Another factor commonly overlooked by defenders of price gouging is that natural disasters tend to be (1) short-term and (2) not amenable to rapid response by market forces. If there’s no physical way to get a new supply of bottled water into some part of Houston, then allowing unrestrained price increases won’t produce a larger supply. Retailers lucky enough to have a few cases in the back room when the crisis hits, however, will reap a windfall. But who does that help, except the lucky retailers?

Another argument in favor of removing crisis-stage price controls is that they fail to accommodate the higher cost of getting a scarce commodity such as water or gasoline into the stricken market. That’s a fair point, but it’s also why price-gouging laws typically allow for price increases within a certain limited range, or allow situations where a higher transport or production cost can be documented. Perry and Worstall and other defenders of price gouging would eliminate all controls, especially in disasters.
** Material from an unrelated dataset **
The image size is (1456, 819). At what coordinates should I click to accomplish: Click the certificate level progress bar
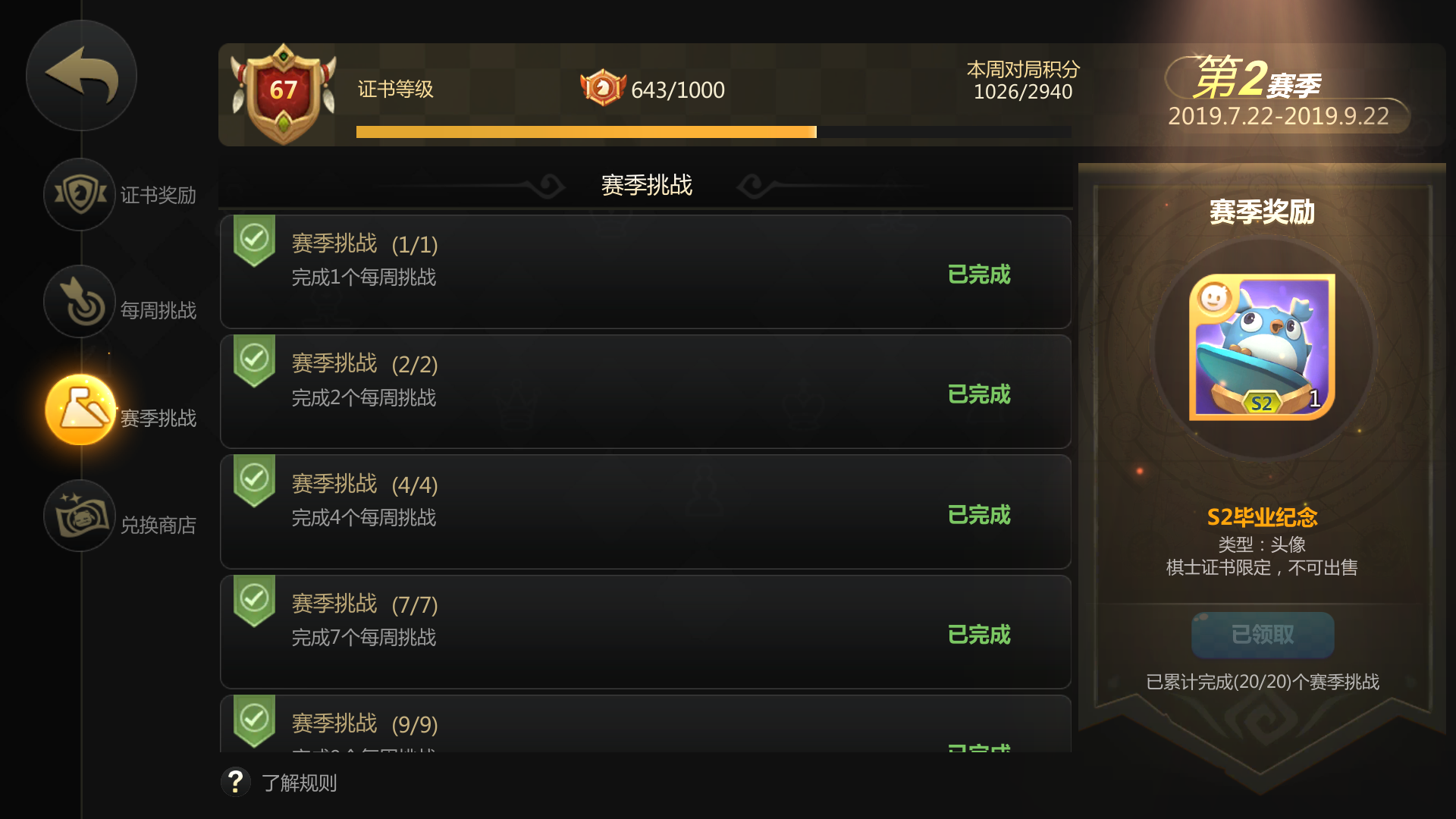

The conventional defenses of free-market pricing tend to have a bloodlessness about them that underscores their irrelevance to real-world conditions. Last October, Harvard economics professor N. Gregory Mankiw spoke up for free-market pricing, using his quest for Broadway tickets to “Hamilton” as the exemplary case. He had paid scalpers $2,500 per seat and was “happy about it” because, you know, it was a hit show. Had ticket scalping laws been enforced, he wouldn’t have been able to see it when he wished.

As I observed then, however, Mankiw’s effort to generalize from his experience to every possible application of the market ended up proving the opposite point. “To be sure,” he wrote, “most people can’t easily afford paying so much for a few hours of entertainment. That is indeed lamentable.” The word “lamentable” was asked to carry a lot more weight in that sentence than it should. Substitute “paying so much for drinking water,” or “shelter,” or “life-saving medicine,” and the situation starts to look a lot worse than “lamentable,” doesn’t it? Anyone can survive missing out on “Hamilton.” Those other things, not so much.

Certainly there are situations where price controls are too rigid or even unnecessary. But when the task involves opening access to a market isolated from the outside world by natural disaster, the free market is powerless to help; its only ability is to direct scarce, life-giving resources exclusively to those who can pay. The only force that can address the market is government, by making the cost of crucial commodities irrelevant by getting them into the market at its own cost. We’re talking about a case where nature herself has thrown the economics textbooks into the drink. It behooves academic economists like Worstall, Perry and Mankiw to keep something in mind, always: We’re not talking about tickets to a show.